Gates Notes Shift in Mission as Iraq Command Changes Hands
By Jim Garamone
American Forces Press Service
CAMP SPEICHER, Iraq, Sept. 15, 2008 Tomorrow’s Multinational Force Iraq change of command also signifies a shift in the coalition mission in the country, Defense Secretary Robert M. Gates said while en route to Iraq to participate in the ceremony.
Army Gen. David H. Petraeus, who has commanded forces here since February 2007, will turn the reins over to Army Gen. Raymond T. Odierno. Petraeus will become commander of U.S. Central Command on Oct. 31.
Gates, making his eighth visit to Iraq, told reporters traveling with him that the withdrawal of the last surge brigade earlier this year signaled a mission transition for the coalition.
“We now have 11 provinces under provincial Iraqi control, … and there will probably be a couple of more by the end of the year,” Gates said. So it’s a transition from the focus on the surge brigades and the surge strategy to more Iraqi units in the lead, and the U.S. [units] in support and overwatch.”
Though this does not signal the end of U.S. involvement in Iraq, he said, “the areas where we are seriously engaged will continue to narrow.”
Petraeus has played a historic role in Iraq since taking command, Gates said, adding that the general would be the first to give credit to servicemembers who actually made the surge strategy work.
“They are the ones who put their lives on the line,” Gates said. “We’ve lost a lot of lives, but it’s really been really an extraordinary translation of a great strategy into a great success in a very difficult circumstance.”
The selection of Odierno to succeed Petraeus was made to ensure continuity. As commander of Multinational Corps Iraq, Odierno implemented the surge strategy.
The new commander’s challenge will be to work with the Iraqis to preserve the gains that already have been achieved while expanding upon them, even as the number of U.S. forces in Iraq continues to shrink. Some 8,000 American forces – 3,400 combat service and combat service support troops and a brigade combat team – will leave Iraq by the end of February without being replaced.
Any further reduction in U.S. troops in the country will be the responsibility of a new administration. Gates said he wants the next U.S. leaders to continue to listen to the commanders about the pacing of withdrawals, “so we don’t put at risk the successes we’ve had.”
“I think one of the major changes in the debate about Iraq is that it’s primarily now about pacing of the drawdown,” the secretary said. “I think there should be deference given to the commanders in the field on that score.”

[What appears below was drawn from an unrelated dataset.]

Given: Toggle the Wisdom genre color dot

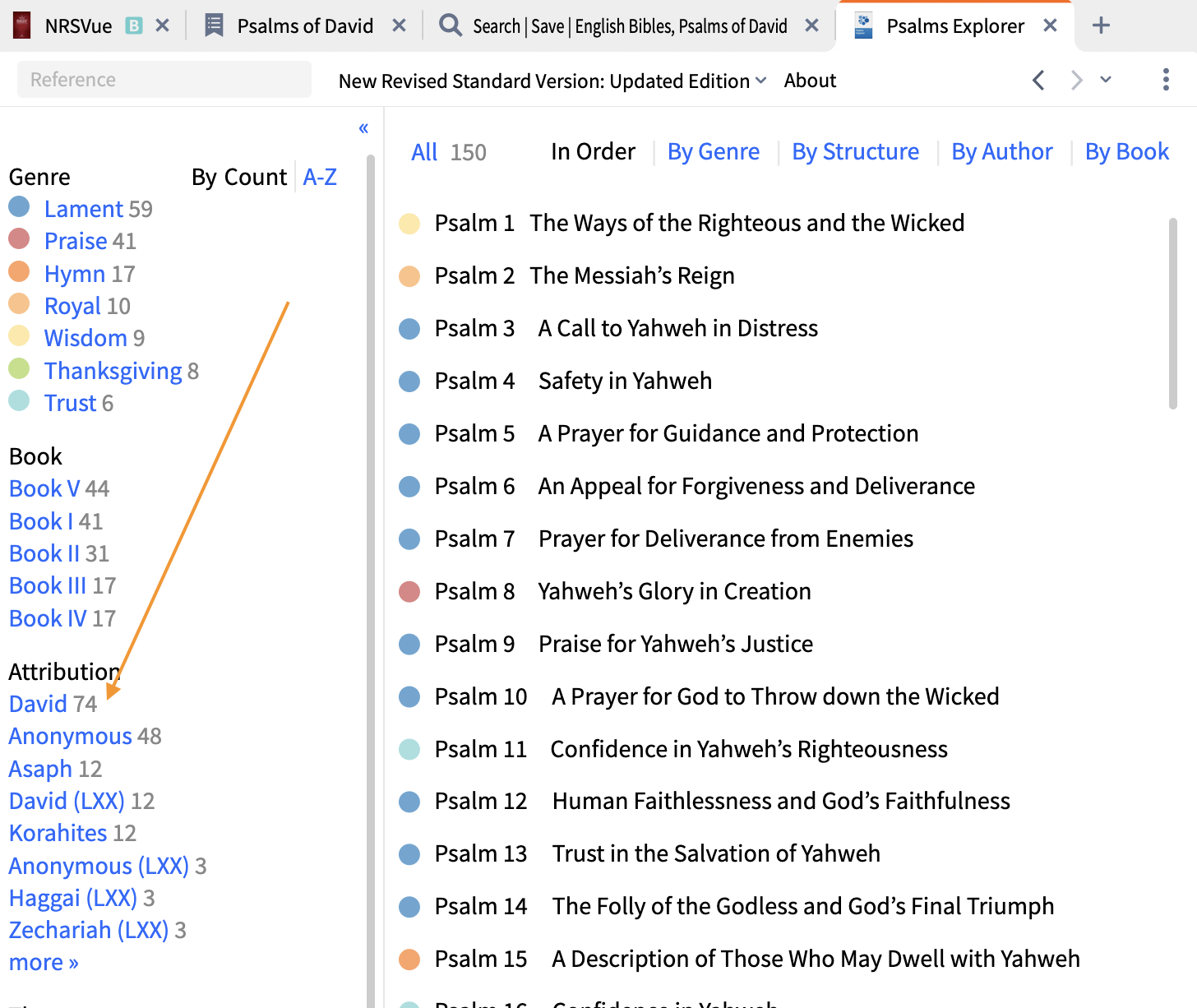Looking at the screenshot, I should click(x=20, y=335).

Officials repeatedly have said the progress made in the past 18 months still is fragile, but has achieved some momentum upon which the Iraqis must build.
“The continuation of the political reconciliation is absolutely critical to Iraq’s success,” Gates said. Noting that Iraq is a rich country with an educated work force and some infrastructure, Iraq has a bright future if its political leaders can work together.
Iraqi and coalition forces will have to continue to ensure al-Qaida isn’t given the opportunity to re-gather its strength, and must guard against a resurgence in illegal militias, Gates said.
“There are still people who would like to see this fail, and so the important thing is going to be to keep the pressure on all of them,” he said. The Iraqi government must increase its effectiveness in bringing services to its citizens, and the people must “have a vested interest in the success of this democratically elected government,” he added.
Gates said another priority for the visit is to learn about efforts in intelligence, surveillance and reconnaissance.
“We have spent a lot of time and effort over the last eight months increasing ISR assets in theater,” Gates said. “[There are] more plans under way, and I want to see how it’s going. I want to see how it is applied on the ground, [and] take measure of all of that and see what more we might be able to do.”